Erste Nord Stream 2-Rohre erreichen Mukran

  • Transport der Rohre per Bahn zum deutschen Logistikzentrum nach Mukran auf Rügen
  • Umsetzung des Nord Stream 2-Projekts läuft nach Plan

27. Oktober 2016 | Zug | Heute ist der erste Bahntransport mit Rohren für die Nord Stream 2-Pipeline in Mukran auf der Insel Rügen angekommen. Die Rohre werden bei der EUROPIPE GmbH in Mülheim an der Ruhr produziert und von dort ausschließlich auf dem Schienenweg zum Logistikzentrum im Mukran Port transportiert. In den nächsten Wochen soll täglich ein Zug mit 37 Waggons und insgesamt 148 Rohren den Standort erreichen. Jedes der Rohre ist zirka 12 Meter lang und wiegt rund 12 Tonnen.

Für die Betonummantelung und Logistik der Rohre für das Nord Stream 2-Projekt ist die Wasco Coatings Europe BV verantwortlich. Das Unternehmen plant, für die Dauer des Projektes etwa 150 Arbeitskräfte im Betonummantelungswerk in Mukran zu beschäftigen. Die Ummantelungsarbeiten sollen hier im Frühjahr 2017 beginnen. Insgesamt sollen in Mukran bis zu 90.000 Rohre ummantelt und gelagert werden. Die Logistik umfasst die Lagerung der Rohre sowie deren Transport auf und zu den Lagerplätzen in Schweden.

Bereits Ende September 2016 starteten die Rohrlieferungen der russischen Produzenten Chelpipe und OMK nach Kotka (Finnland).

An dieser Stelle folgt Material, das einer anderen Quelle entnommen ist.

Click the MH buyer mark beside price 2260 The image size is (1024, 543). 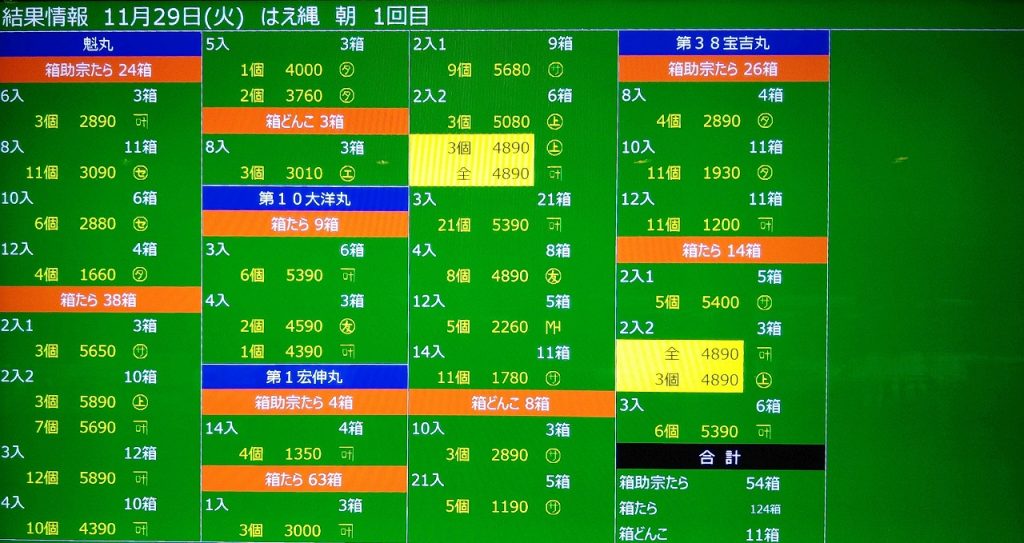pos(553,327)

Die Logistik für das Nord Stream 2-Projekt beruht auf dem preisgekrönten Konzept, welches von Nord Stream erfolgreich umgesetzt wurde. Grundlegend hierfür ist der Einsatz emissionsarmer Transportmittel auf kürzest möglichen Wegen. Ziel ist ein optimierter Transport von den Fertigungswerken zu den Ummantelungswerken und weiter zu den Zwischenlagern rund um die Ostsee sowie zu den Verlegeschiffen. Die Logistikzentren entlang der Ostseeküste sind so gewählt, dass sie weniger als 100 nautische Meilen (185 Kilometer) von der geplanten Route der Pipeline entfernt sind.